- **DOCUMENT SECTION**
____________________
From 4d950a261fdfbe18a16ead421d67e3959236be6b Mon Sep 17 00:00:00 2001
From: Mike Perry <mikeperry-git@torproject.org>
Date: Fri, 16 Dec 2022 22:22:27 +0000
Subject: Prop#324: Do not increase cwnd if the window is not full.

 - Allow a gap between inflight and cwnd before declaring the cwnd not full.
 - Parameterize how often a cwnd must be full
 - Clean up vegas algorithm for variable scoping and clarity
---
 proposals/324-rtt-congestion-control.txt | 184 +++++++++++++++++++++++--------
 1 file changed, 141 insertions(+), 43 deletions(-)

(limited to 'proposals/324-rtt-congestion-control.txt')

diff --git a/proposals/324-rtt-congestion-control.txt b/proposals/324-rtt-congestion-control.txt
index d529d5c..4937744 100644
--- a/proposals/324-rtt-congestion-control.txt
+++ b/proposals/324-rtt-congestion-control.txt
@@ -538,7 +538,10 @@ original cwnd estimator. So while this capability to change the BDP estimator
 remains in the C implementation, we do not expect it to be used.
 
 However, it was useful to use a local OR connection block at the time of
-SENDME ack arrival, as an immediate congestion signal.
____________________
- **DATA EXTRACT**
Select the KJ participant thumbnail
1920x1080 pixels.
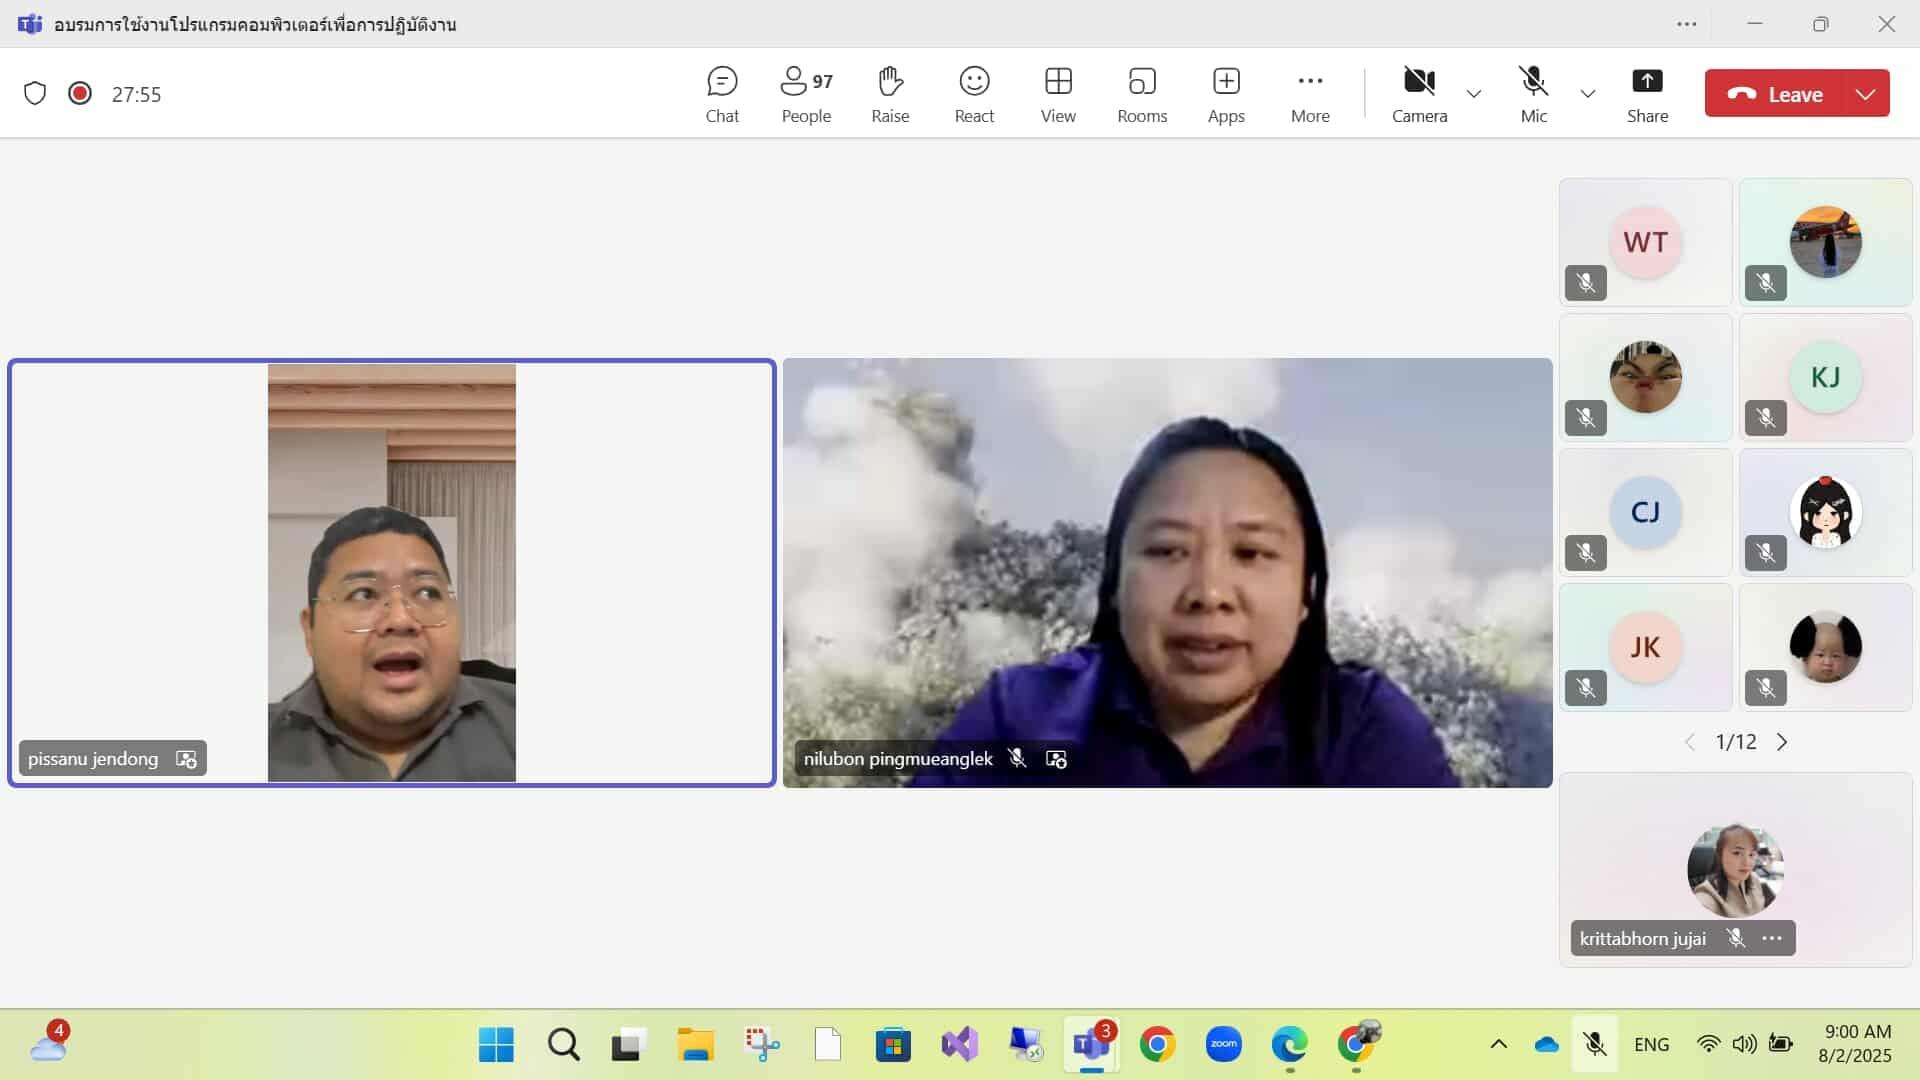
____________________
- **STATED TASK 1**
In the congestion control patch, how many insertions and deletions are reported for the changed file?
- **STATED TASK 2**
Translate the subject line of the congestion control patch, "Do not increase cwnd if the window is not full.", into French.
- **STATED TASK 3**
Resume the congestion control patch from the point where it stops.
The listing plays no part in this work.

- **FINAL ANSWER 1**
141 insertions and 43 deletions.

- **FINAL ANSWER 2**
Ne pas augmenter cwnd si la fenêtre n'est pas pleine.

- **FINAL ANSWER 3**
+SENDME ack arrival, as an immediate congestion signal. Note that in C-Tor,
+this orconn_block state is not derived from any socket info, but instead is a
+heuristic that declares an orconn as blocked if any circuit cell queue
+exceeds the 'cellq_high' consensus parameter.
 
 (As an additional optimization, we could also use the ECN signal described in
 ideas/xxx-backward-ecn.txt, but this is not implemented. It is likely only of
@@ -554,70 +557,132 @@ per the rules in RFC3742:
       # Below the cap, we increment as per cc_cwnd_inc_pct_ss percent:
       return round(cc_cwnd_inc_pct_ss*cc_sendme_inc/100)
     else:
-      # This returns an increment equivalent to RFC3742, rounded:
-      # K = int(cwnd/(0.5 max_ssthresh));
-      # inc = int(MSS/K);
-      return round((cc_sendme_inc*cc_ss_cap_pathtype)/(2*cwnd));
+      # This returns an increment equivalent to RFC3742, rounded,
+      # with a minimum of inc=1.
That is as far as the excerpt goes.